Top of TEXT UNDER STUDY

🦠 COVID-19 | Out of control?

📊 Daily Data Brief: June 19, 2020, 07:19 GMT (❗️Previous data: June 17, 2020, 06:03 GMT)

Cumulative case: 8,586,718 (+321,544cumulative cases 

Active cases:  3,594,204 (+97,837) (this is the number of currently infected patients)

Total Deaths:  456,468  (+10,319)

Serious/Critical Cases: 54,566 (-26)

Recovered:  4,536,046 (+223,388)

Source: Worldometers

1) Seven-day rolling average of new deaths (ECDC data).

Showing a chart from the FT today highlighting the worrying situation in Brazil, Mexico, India and Russia and Iran (NEW❗️). Also the FT comparative charts now allow up to 6 countries.

2) Rt estimate per State (US) and per country (NEW❗️). This is a new resource link in the data section from a team which has led accuracy in modelling fatalities in the US for the past few weeks. (Link)


A great article showing that you do not reopen the economy by simply changing your lockdown policy, but rather by convincingly addressing the public health concerns stemming from the level of circulation of SARS-CoV-2 in your region.

Somewhat not heeding the findings from the paper above, the US seems content to live with high level of case numbers as Scott Gottlieb outlines in his video of the day. As he points out, there are not guarantee that it will not get out of control. An update on the situation in Beijing with an article from the Financial Times as.

Bottom of TEXT UNDER STUDY
Top of DATASET RECORDS

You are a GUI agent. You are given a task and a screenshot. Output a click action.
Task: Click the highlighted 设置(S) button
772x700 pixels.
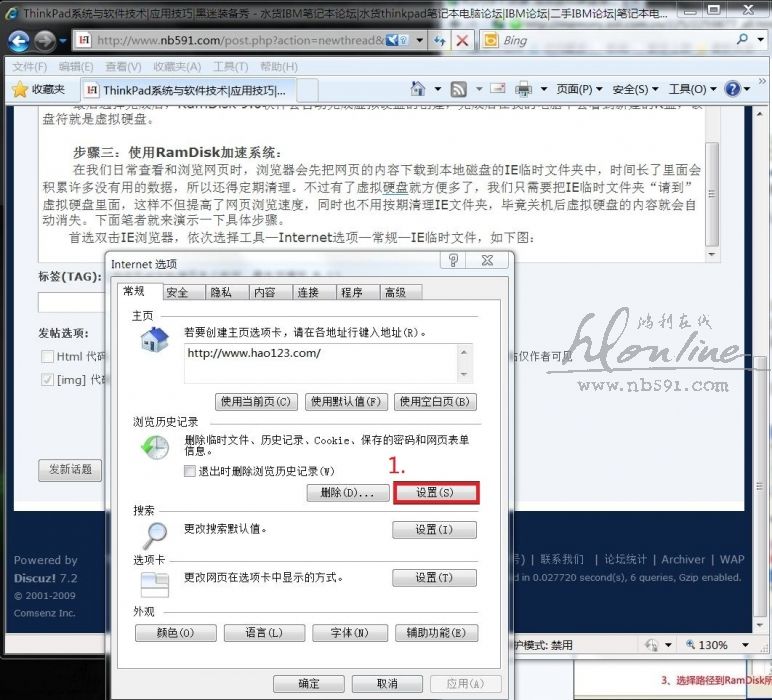point(435,493)
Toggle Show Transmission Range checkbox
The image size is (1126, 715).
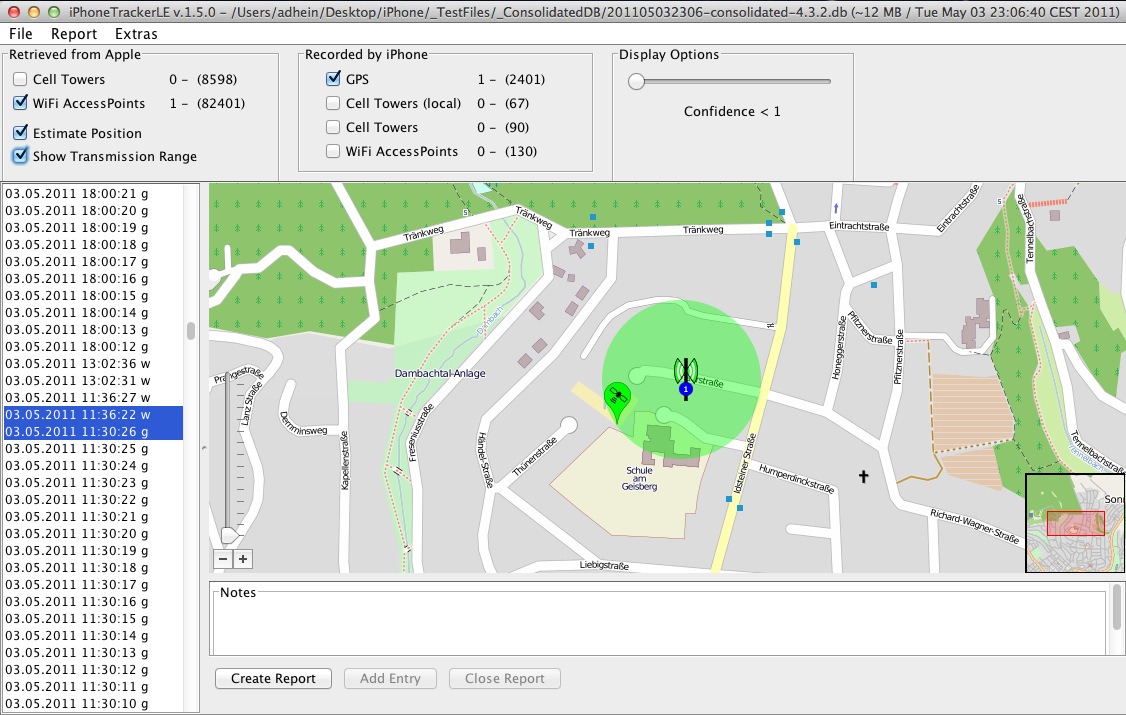pos(20,156)
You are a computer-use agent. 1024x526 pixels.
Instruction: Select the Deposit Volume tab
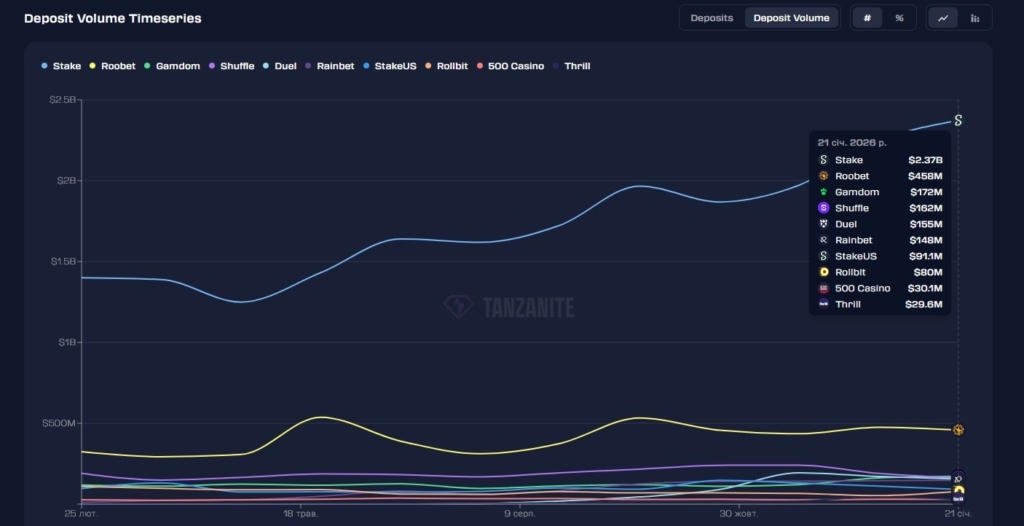791,18
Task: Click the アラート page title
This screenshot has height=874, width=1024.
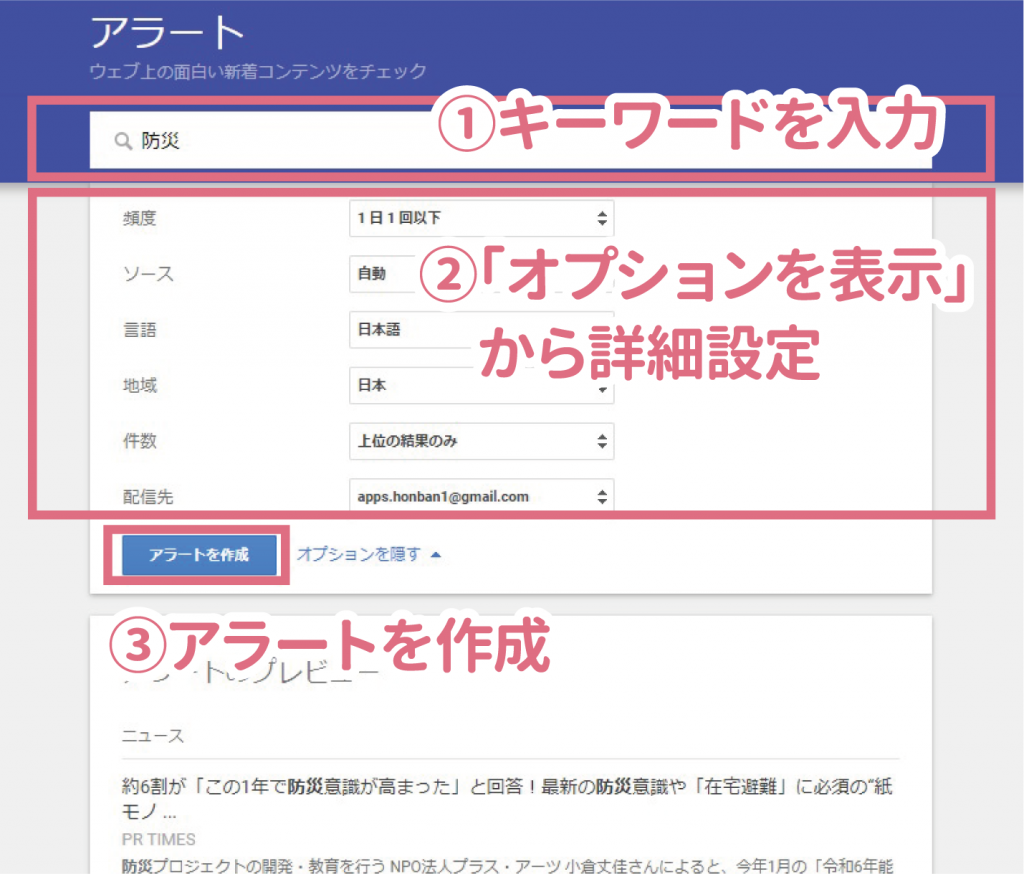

Bottom of DATASET RECORDS

#### [WORK ORDER A]
How many recovered cases does the COVID-19 data brief report?
#### [WORK ORDER B]
Please echo the COVID-19 data brief between "2) Rt estimate per" and "Financial Times as.", inclusive.
#### [WORK ORDER C]
Name the countries whose worrying situation the COVID-19 data brief says the FT chart highlights.

#### [PROBLEM SOLUTION A]
4,536,046

#### [PROBLEM SOLUTION B]
2) Rt estimate per State (US) and per country (NEW❗️). This is a new resource link in the data section from a team which has led accuracy in modelling fatalities in the US for the past few weeks. (Link)


A great article showing that you do not reopen the economy by simply changing your lockdown policy, but rather by convincingly addressing the public health concerns stemming from the level of circulation of SARS-CoV-2 in your region.

Somewhat not heeding the findings from the paper above, the US seems content to live with high level of case numbers as Scott Gottlieb outlines in his video of the day. As he points out, there are not guarantee that it will not get out of control. An update on the situation in Beijing with an article from the Financial Times as.

#### [PROBLEM SOLUTION C]
Brazil, Mexico, India, Russia, Iran